1. Don't ascribe to me the idea of "short turning" the Crescent and Silver Service trains at Washington. That's your idea, not mine.

2. A Philadelphia-Chicago train certainly could be run with two equipment sets if the proper scheduling is chosen. A one-night-out train on a 17:20 average run would be turned in 6:40. Look what turnarounds Amtrak does at Seattle and Portland with the two-nights-out Empire Builder: 6:15 and 6:35.

3. In theory, the Capitol could also be run with two sets, but that train has a longer run time and has connections to protect at both ends of its route.

4. Amtrak can't make money while its trains sit still. This two-set Philly-Chicago plan runs each set 834 miles per day per set, better utilization than that of most Amtrak trains.


----------



## Green Maned Lion

delvyrails said:


> 2. A Philadelphia-Chicago train certainly could be run with two equipment sets if the proper scheduling is chosen. A one-night-out train on a 17:20 average run would be turned in 6:40. Look what turnarounds Amtrak does at Seattle and Portland with the two-nights-out Empire Builder: 6:15 and 6:35.

# DATA EXCERPT:

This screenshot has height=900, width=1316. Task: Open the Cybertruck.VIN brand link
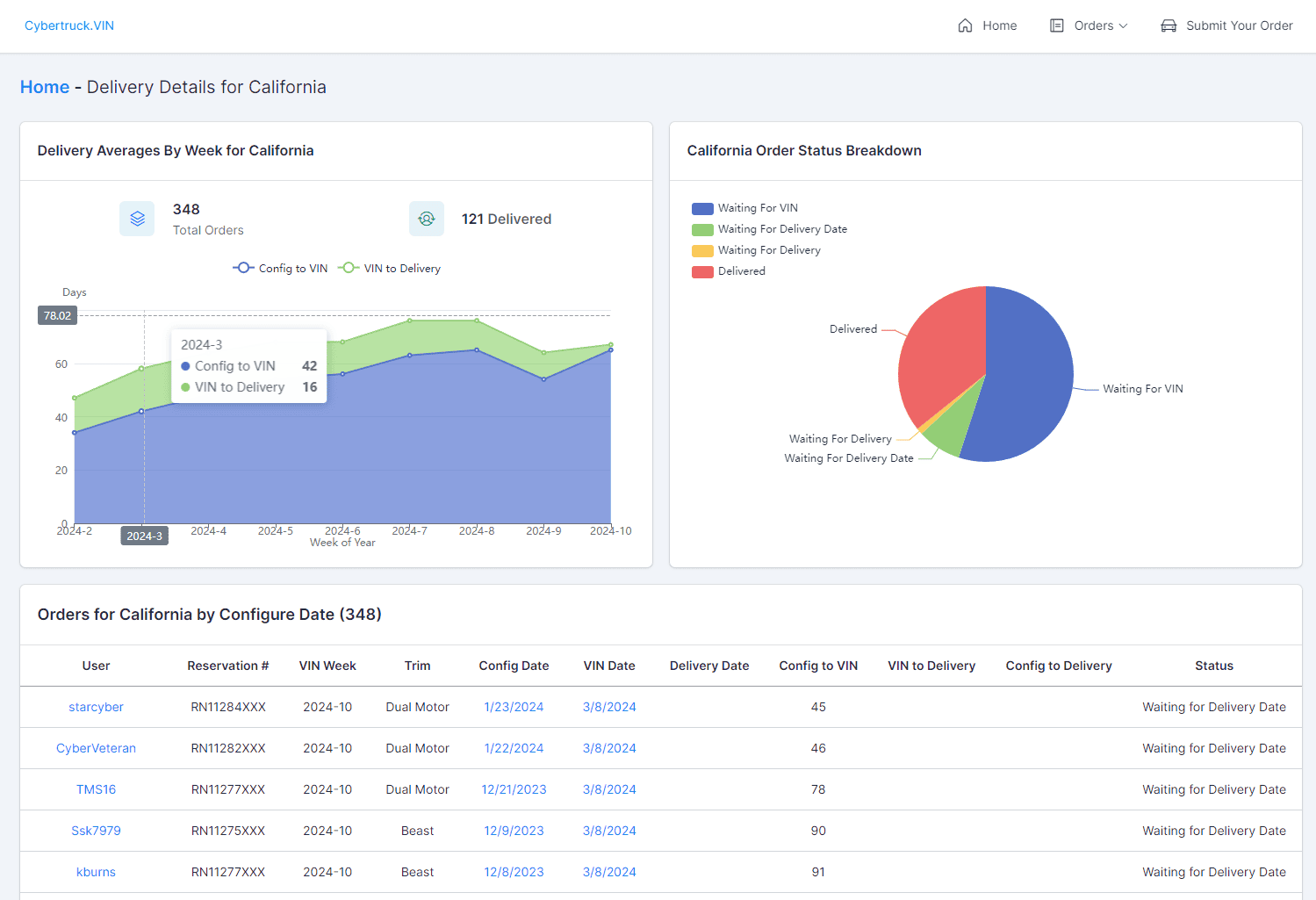(69, 25)
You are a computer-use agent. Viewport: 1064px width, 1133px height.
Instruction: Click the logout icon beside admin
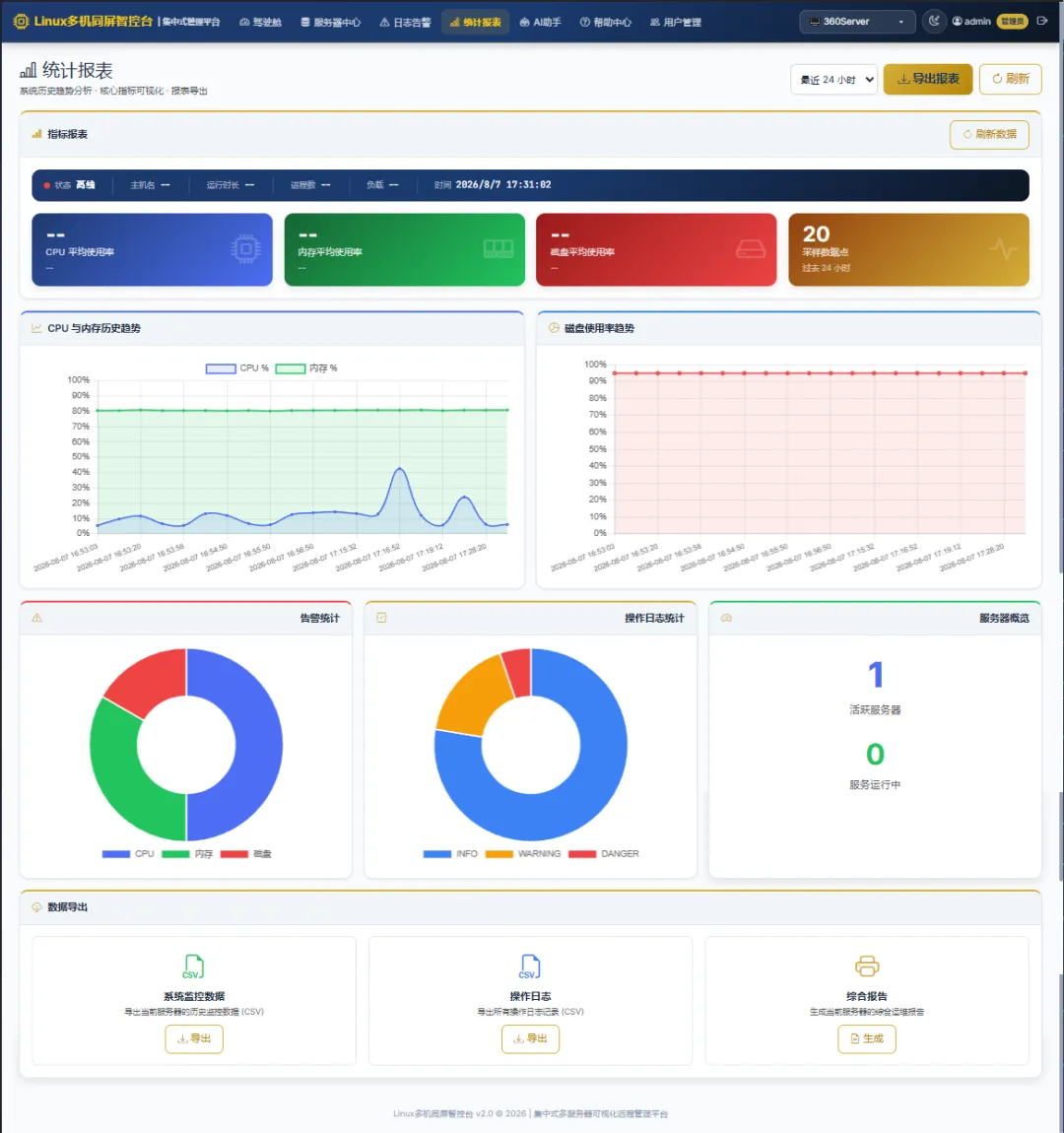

# WRITTEN TASK:
Repeat the Amtrak scheduling post above, starting with "1. Don't ascribe" and going on through "of its route.", changing "equipment sets" to "trainsets".

# EXERCISE ANSWER:
1. Don't ascribe to me the idea of "short turning" the Crescent and Silver Service trains at Washington. That's your idea, not mine.

2. A Philadelphia-Chicago train certainly could be run with two trainsets if the proper scheduling is chosen. A one-night-out train on a 17:20 average run would be turned in 6:40. Look what turnarounds Amtrak does at Seattle and Portland with the two-nights-out Empire Builder: 6:15 and 6:35.

3. In theory, the Capitol could also be run with two sets, but that train has a longer run time and has connections to protect at both ends of its route.